My 10 year old (small, lean girl) has recently started gymnastics. She is there for three hours at a time, three days a week. I just don’t see how she will be able to wear her pump during practice. However, I don’t know if it’s a good idea to have the pump off for 3 hours at a time. I’m not as concerned about a low because her Dexcom is working and I can pull her out for a snack. I’m more concerned about the high BS. Thanks for any advice.

I love gymnastics! I never did it but it’s my favorite sport to watch so I’m cheering on your young gymnast already.
Exercise can actually raise numbers in some people​:astonished:. I was diagnosed in 1963 and back then we were told of you feel you’re high (no BG meters - I’m happy to be a dinosaur) do some exercise to bring it down. That’s no longer a universal truth. I don’t recall if there’s a clear connection between aerobic and anaerobic where one tends to :arrow_up: it while the other sends it :arrow_down:, or if a person has to figure it out for themselves. I’m sure other members will chime in, and it’s been mentioned in other discussions.
All of that is to say, you may just need to keep an eye on things and see which way she goes, and set an exercise profile that accommodates her needs. Remember if she does take the pump off and you don’t stop delivery it will be thinking she has so much insulin on board when she reconnects.
Assuming she does need to keep it on there are waist belts people often wear to hold their cell phone and necessities while exercising so a pump would fit. They stretch and fit close to the body - one is called Spibelt but there are other similar products available. I’m thinking wearing the pump around her side might provide a bit more protection.
I sometimes tuck mine into my exercise bra (that may be later though).
Then there’s the option of removing it periodically rather than for the entire duration.
And you may hate this idea with all your heart and wholeheartedly refuse it - which is fine - but some athletes take shots at least during their sports season as they find it more practical. That’s just an aside.

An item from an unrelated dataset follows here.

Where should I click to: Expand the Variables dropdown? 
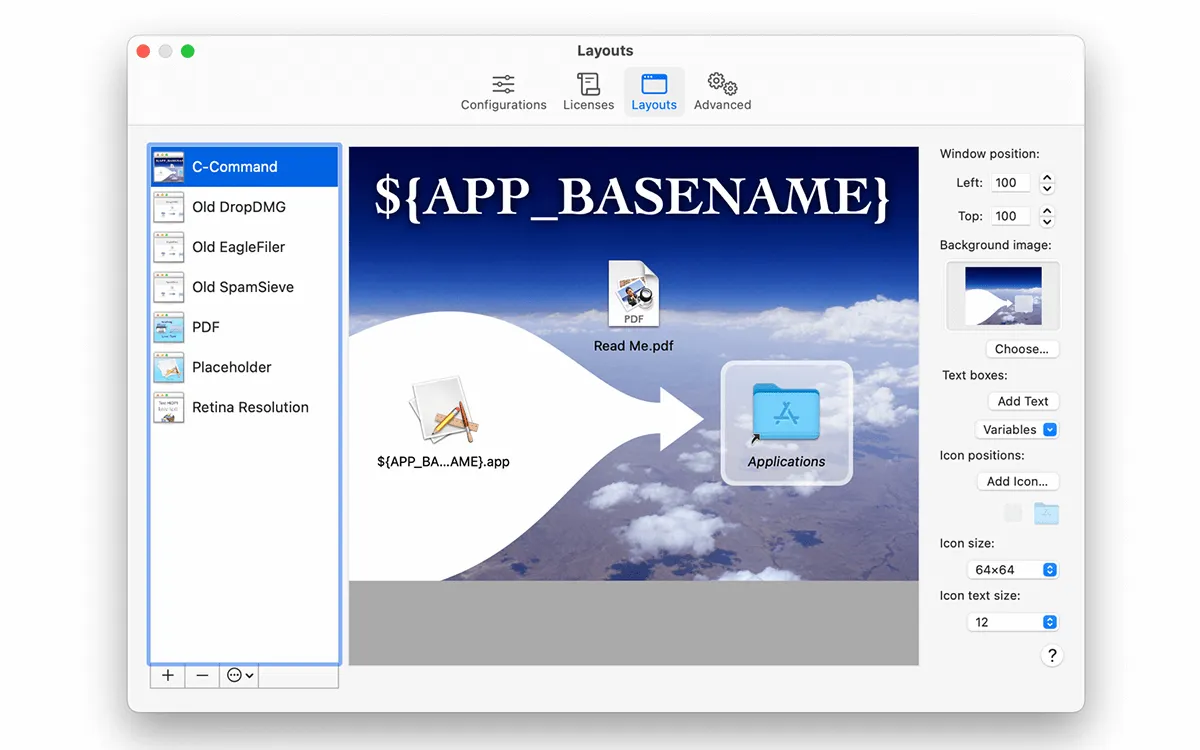point(1016,430)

Here’s an article about athletes - professional/Olympic with Type1. It can be done - as with everything we have to figure it out as we go…

Hi! Former gymnast here. I unfortunately didn’t have a pump when I was in gymnastics and instead did MDI. Just a thought- I would maybe disconnect for certain parts of practice.

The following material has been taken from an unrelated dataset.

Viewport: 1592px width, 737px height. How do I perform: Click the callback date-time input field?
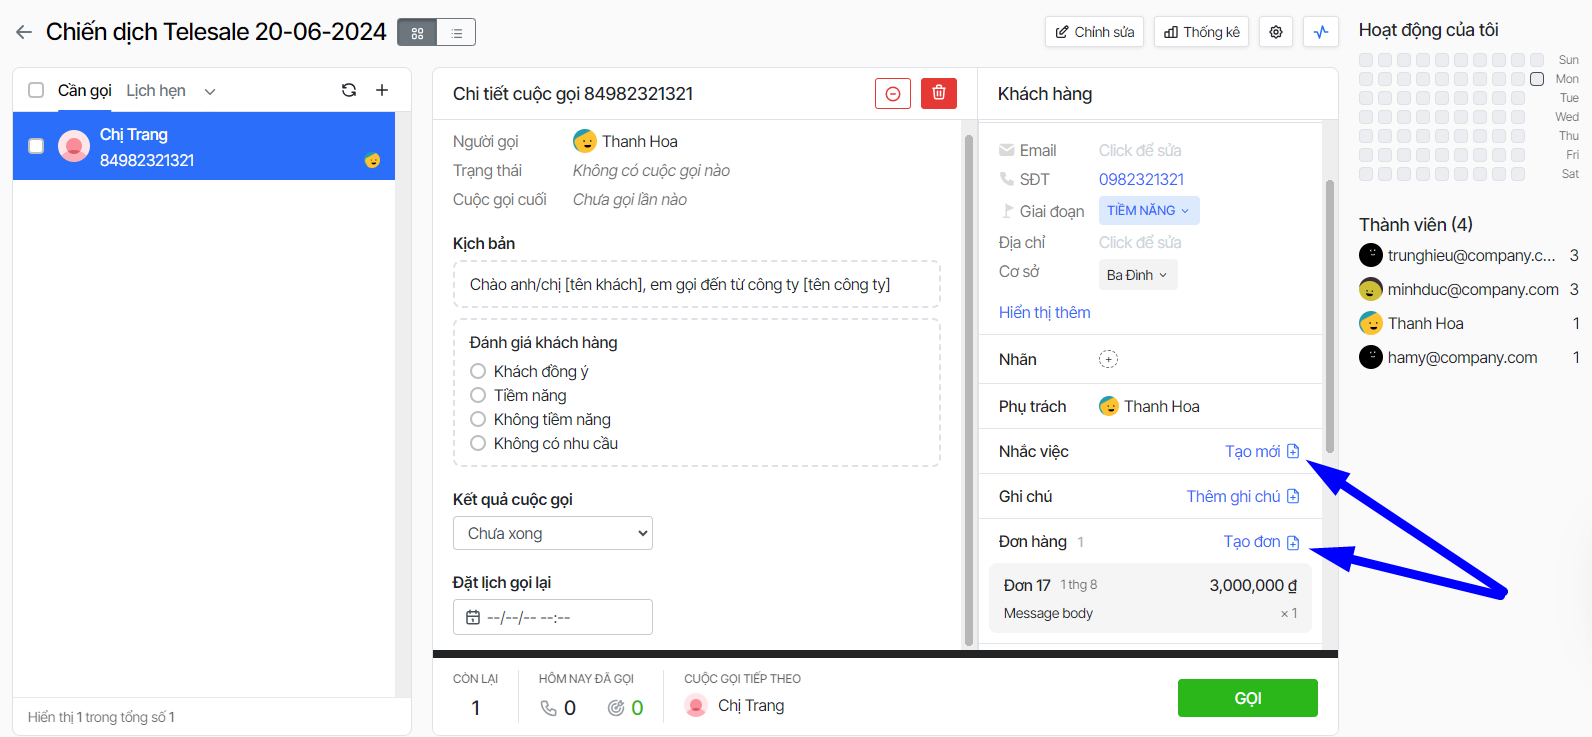552,617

For example, I think bars would be pretty challenging to have a pump on for because you’re constantly hitting the bar (gently but a pump might feel in the way).

Versus for exercises like floor, and vault- if you did use a pump holder like the one mentioned above, you’d be able to safely keep it on and the only real risk I could think of would be the potential to have a freak fall and causing some impact to the pump (although not sure if that’s a super big concern since they’re built pretty durable).

The only other option I can think of is maybe a different pump? Of course you guys need to pick which one makes the most sense for you and the one your daughter is happiest with, but I did impact sports and for that the omnipod was fantastic. You can’t disconnect it, but can suspend insulin delivery when beeede and then the pod is just stuck to you which I could see being pretty handy for gymnastics. You’d also be able to choose pump sites where the pod would never be touched which would be nice too! Although again it’s up to you guys on what works best :slight_smile:


Hi Cathy,

Although I am not a parent, I was that 10 year old child active in sports. I was diagnosed at age 2 and have played soccer for years up to high school. I was having the same issue and what my endo recommended with my mother was to do a high protein meal to keep my blood sugar stable and applying a temporary basal and play with the amount of time and percentage until you get it right. Luckily for you the dexcom is available and should help a-lot in finding what works. As far as pump protection there are multiple cases and bands available for protection. I can’t necessarily recommend one because I have hated all the ones I have used how ever they have done their job protecting my pump.